Wound Healing: The Archetype of Regulated Angiogenesis

Rocio Sierra-Honigmann
Cedars-Sinai Medical Center

The healing of a wound is perhaps the most common, normal regenerative process occurring in living organisms. In warm-blooded animals, the healing process is complex and highly orchestrated. A fundamental requirement for the healing regenerative process is the rapid and effective re-establishment of microcirculation through angiogenesis. Initially, a wound site develops more vasculature (hypervascularization) than the normal tissue that is undergoing repair. The pool of differentiated endothelial cells that participates in wound angiogenesis derives from the local proliferation of endothelial cells of the ruptured microvasculature and from the recruitment of adjacent and circulating hematopoietic stem cells functionally designated as endothelial precursor cells (EPC) or angioblasts. At the wound site the conditions of low oxygen (acute hypoxia) and nutrients triggers the synthesis of key soluble angiogenic vascular growth factors and their receptor. The balanced combination of proliferating endothelial cell and stimulating growth factors ensues the revascularization necessary for tissue regeneration. The healing process is highly efficient. In small injuries, repair occurs mostly unnoticed and without requiring therapeutic intervention. Large injuries with considerable lose of tissue mass such as burns or mechanical force trauma, need intervention and medical/surgical therapies often cannot repair the lost tissues. Very frequently tissues experience gradual and persistent pathological and degenerative changes leading to chronic hypoxia and tissue damage that results in chronic non-healing wounds or ulcers.
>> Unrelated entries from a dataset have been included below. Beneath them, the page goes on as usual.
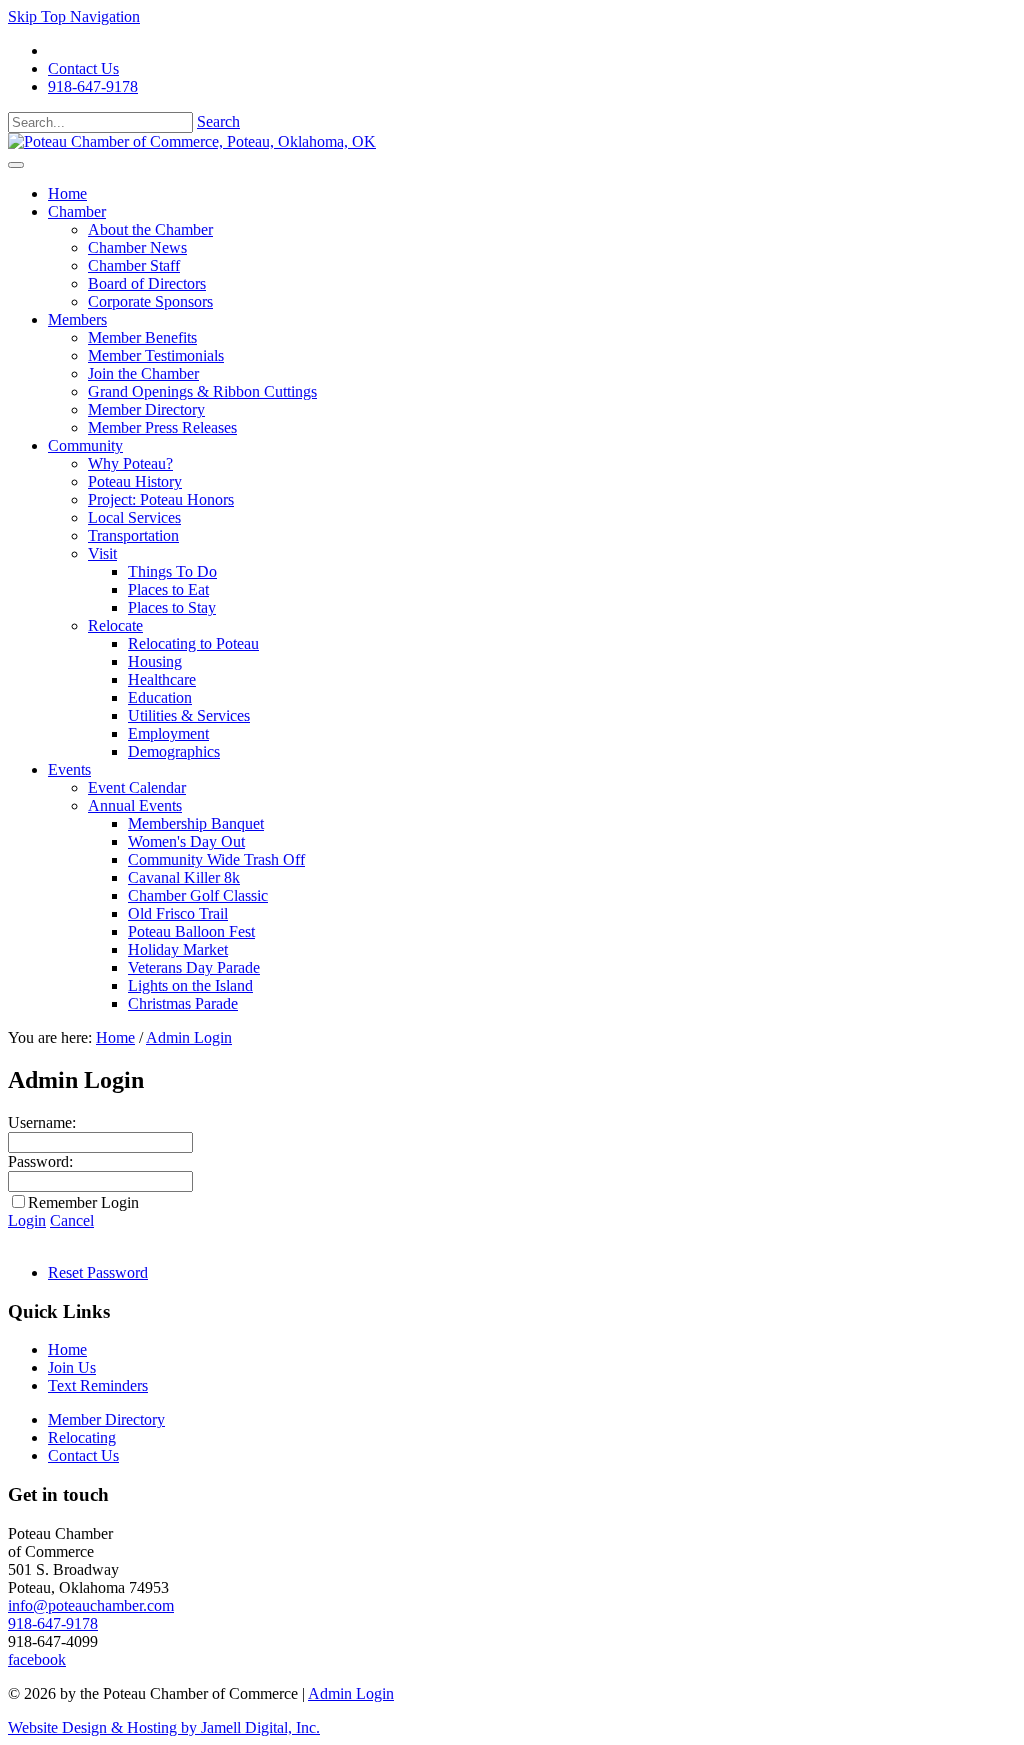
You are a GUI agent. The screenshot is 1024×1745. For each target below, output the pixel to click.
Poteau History (135, 481)
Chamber (77, 211)
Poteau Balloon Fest (191, 931)
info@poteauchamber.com (91, 1605)
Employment (168, 733)
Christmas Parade (183, 1003)
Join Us (72, 1367)
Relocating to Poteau (193, 643)
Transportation (133, 535)
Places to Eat (168, 589)
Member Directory (146, 409)
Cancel (72, 1220)
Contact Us (83, 68)
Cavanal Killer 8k (184, 877)
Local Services (134, 517)
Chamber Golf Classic (198, 895)
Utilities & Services (189, 715)
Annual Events (135, 805)
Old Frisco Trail (178, 913)
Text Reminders (98, 1385)
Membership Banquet (196, 823)
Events (69, 769)
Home (67, 193)
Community (85, 445)
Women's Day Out (186, 841)
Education (160, 697)
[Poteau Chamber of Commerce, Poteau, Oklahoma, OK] (192, 141)
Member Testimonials (156, 355)
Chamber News (137, 247)
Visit (102, 553)
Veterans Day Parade (194, 967)
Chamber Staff (134, 265)
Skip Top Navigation (74, 16)
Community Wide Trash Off (216, 859)
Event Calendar (137, 787)
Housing (155, 661)
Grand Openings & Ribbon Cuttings (202, 391)
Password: (40, 1161)
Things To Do (172, 571)
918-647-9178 (93, 86)
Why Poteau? (130, 463)
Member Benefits (142, 337)
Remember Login (83, 1202)
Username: (42, 1122)
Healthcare (162, 679)
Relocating (82, 1437)
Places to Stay (172, 607)
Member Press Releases (162, 427)
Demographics (174, 751)
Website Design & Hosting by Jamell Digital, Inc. (164, 1727)
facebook (37, 1659)
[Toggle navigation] (16, 165)
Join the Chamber (143, 373)
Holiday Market (178, 949)
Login (27, 1220)
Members (77, 319)
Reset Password (98, 1272)
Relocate (115, 625)
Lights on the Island (190, 985)
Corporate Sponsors (150, 301)
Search (218, 121)
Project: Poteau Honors (161, 499)
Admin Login (351, 1693)
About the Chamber (150, 229)
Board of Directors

Given the crucial role of angiogenesis for normal wound healing progression, we have attempted to characterize the key events that regulate wound angiogenesis. To this end, we have used various methods for quantitative assessment of angiogenesis progression in experimental wounds. Our studies include traditional molecular and cellular studies as well as well as more novel quantitative morphometric measurements of the wound vasculature. In particular, we have developed a new method for quantitative analysis of
the angiogenesis response using computer-assisted morphometry based of several algorithms MATLAB?. The method allows for the measurement of vessel length, diameter, tortuousity, and branching complexity. We have also utilized micro Computerized Tomography (uCT) by developing radio-opaque silicon molds of the wound vasculature in experimental models. Using uCT we are able to generate, for the first time, 3D images of the wound vascular bed at various stages of healing. Together, these two methods are powerful, sensitive and yield quantitative morphological information of the wound vasculature. Results from these studies will be presented and compared with other, more traditional methods to study angiogenesis.